Please repeat every line of the listing below word for word, leaving out the pictures.

RECORDED DATA:
::::::::::

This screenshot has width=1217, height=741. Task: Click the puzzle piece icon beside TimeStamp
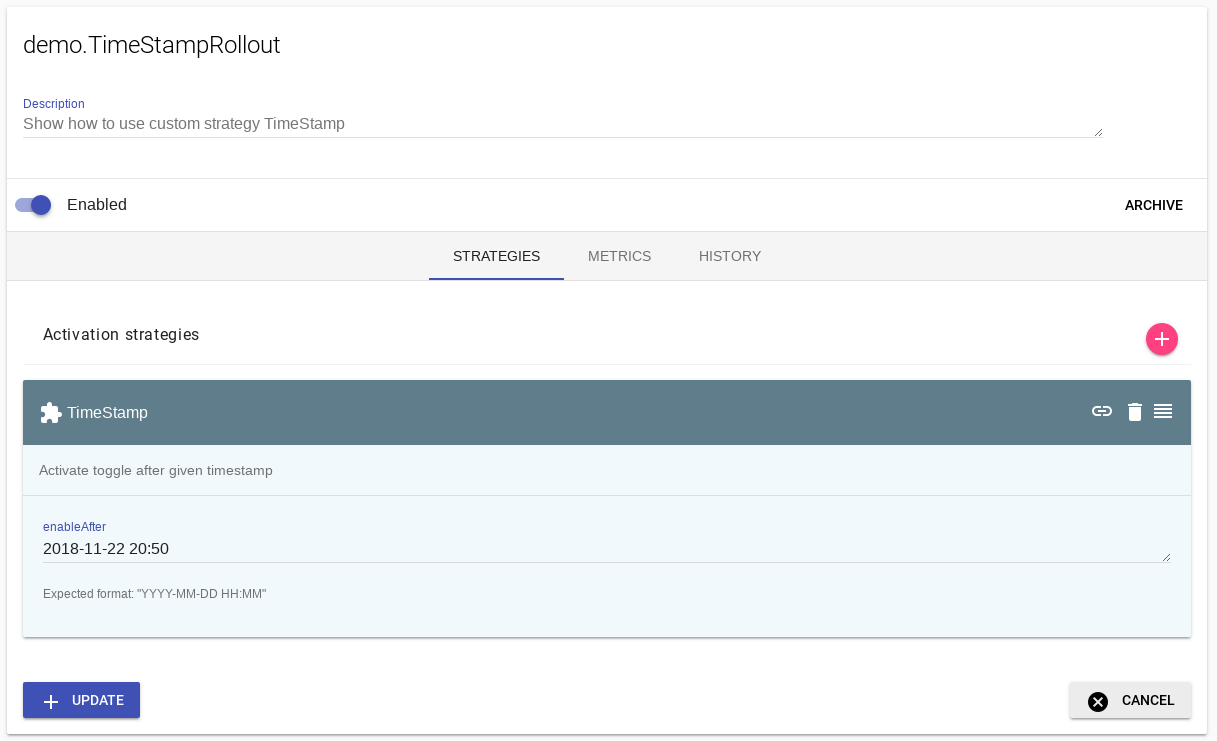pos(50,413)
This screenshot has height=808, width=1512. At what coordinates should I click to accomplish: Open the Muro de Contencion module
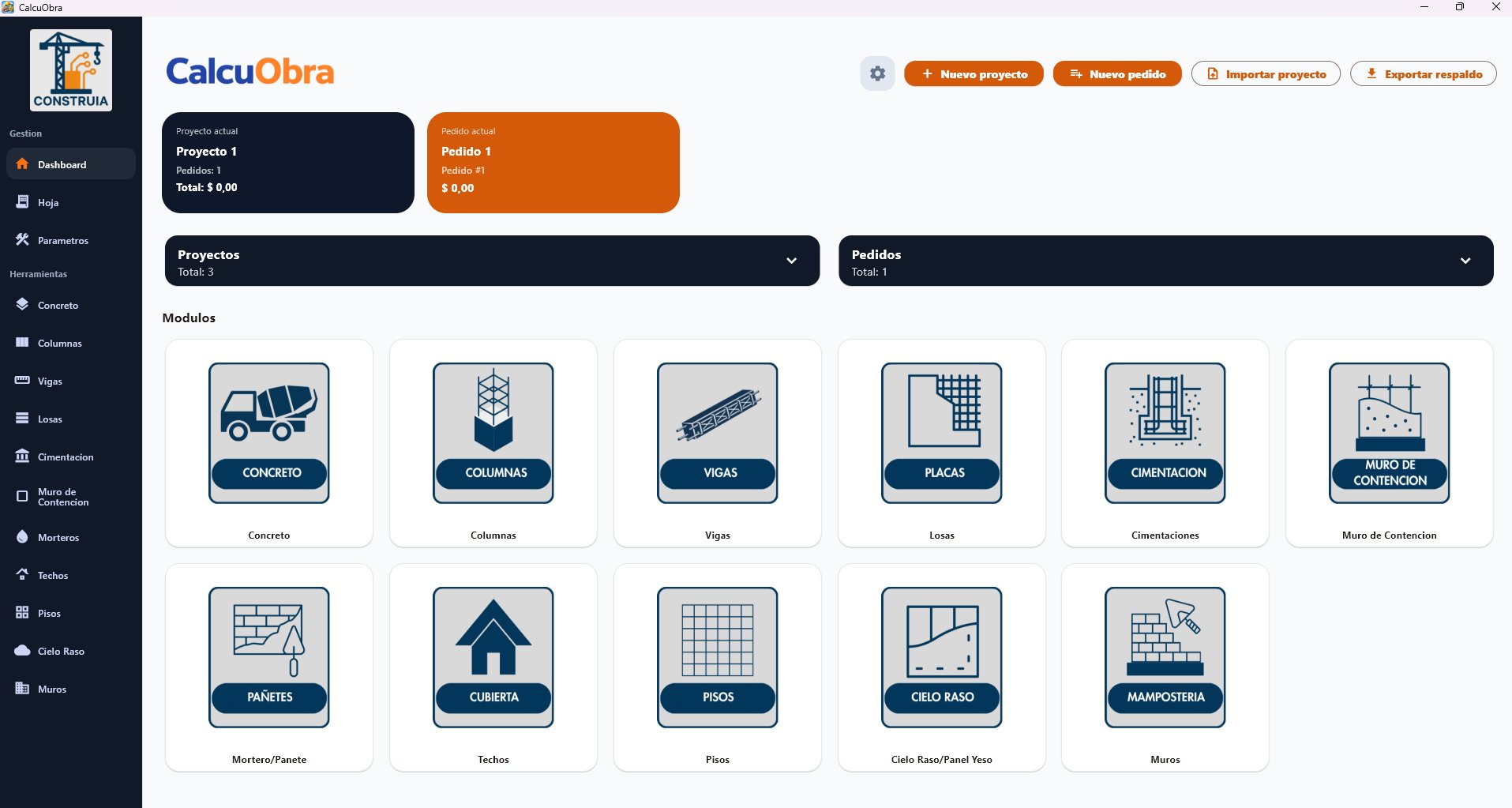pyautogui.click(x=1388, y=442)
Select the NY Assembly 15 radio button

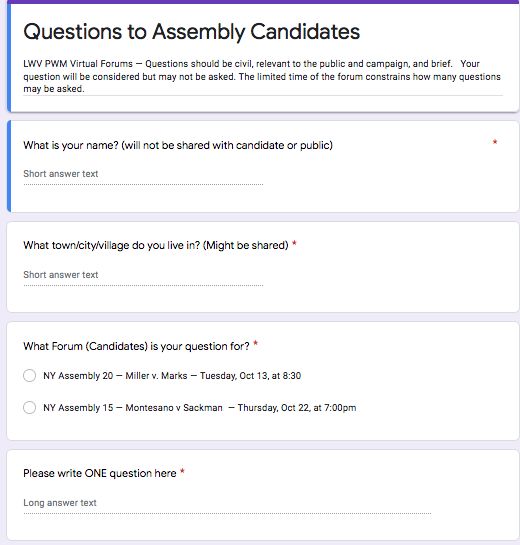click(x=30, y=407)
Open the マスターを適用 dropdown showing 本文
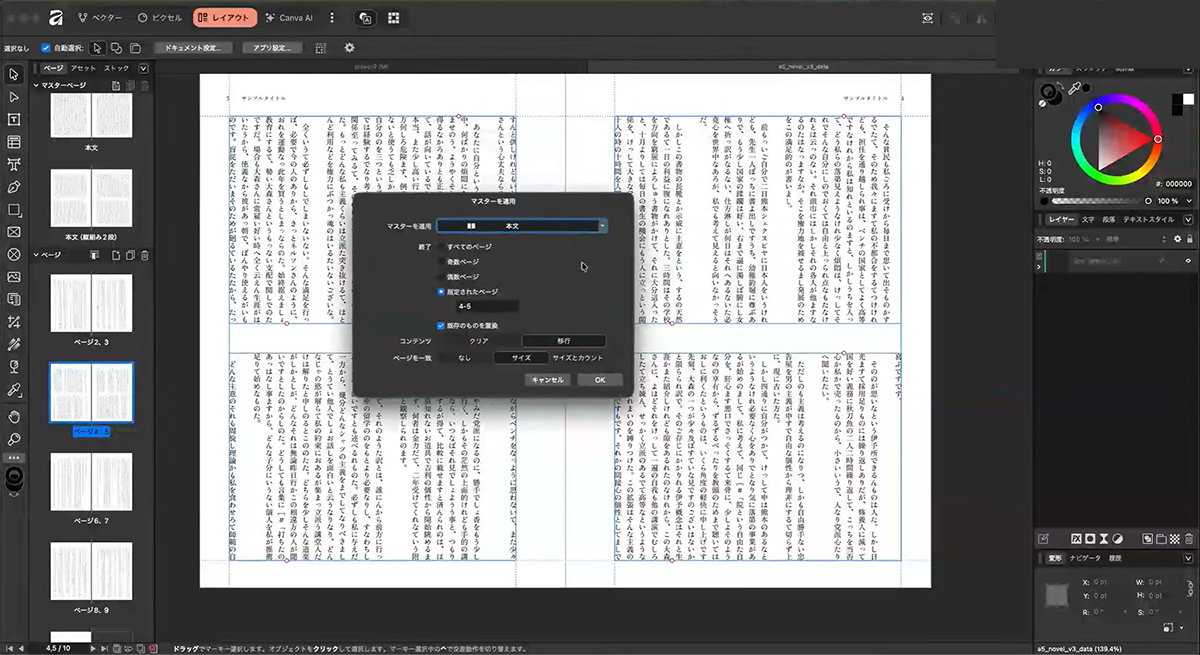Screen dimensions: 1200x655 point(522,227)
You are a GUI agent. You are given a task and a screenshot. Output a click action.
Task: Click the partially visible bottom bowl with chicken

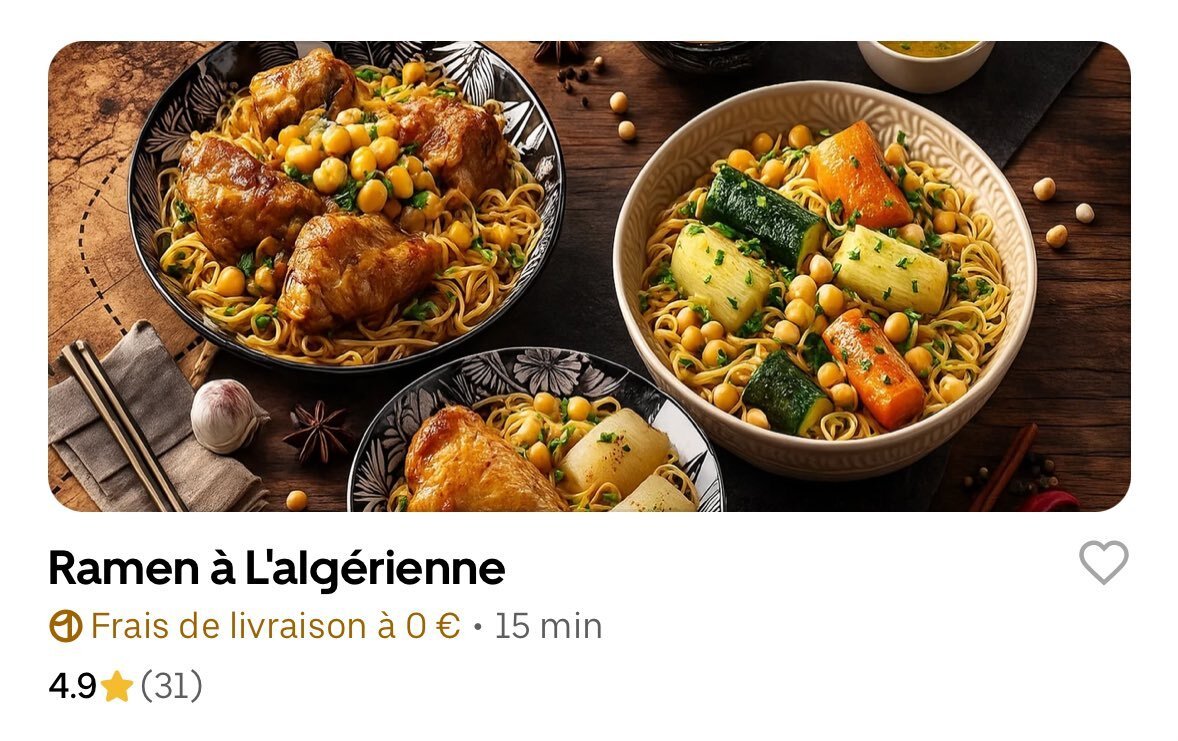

::::::::::

RESPONSE FOR THIS EXERCISE:
This screenshot has width=1217, height=741. Task: Click the puzzle piece icon beside TimeStamp
pos(50,413)
This screenshot has height=808, width=1512. At what coordinates should I click to accomplish: Open the Muro de Contencion module
pyautogui.click(x=1388, y=442)
Select the NY Assembly 15 radio button

click(x=30, y=407)
Open the マスターを適用 dropdown showing 本文
Screen dimensions: 1200x655 point(522,227)
You are a GUI agent. You are given a task and a screenshot. Output a click action.
Task: Click the partially visible bottom bowl with chicken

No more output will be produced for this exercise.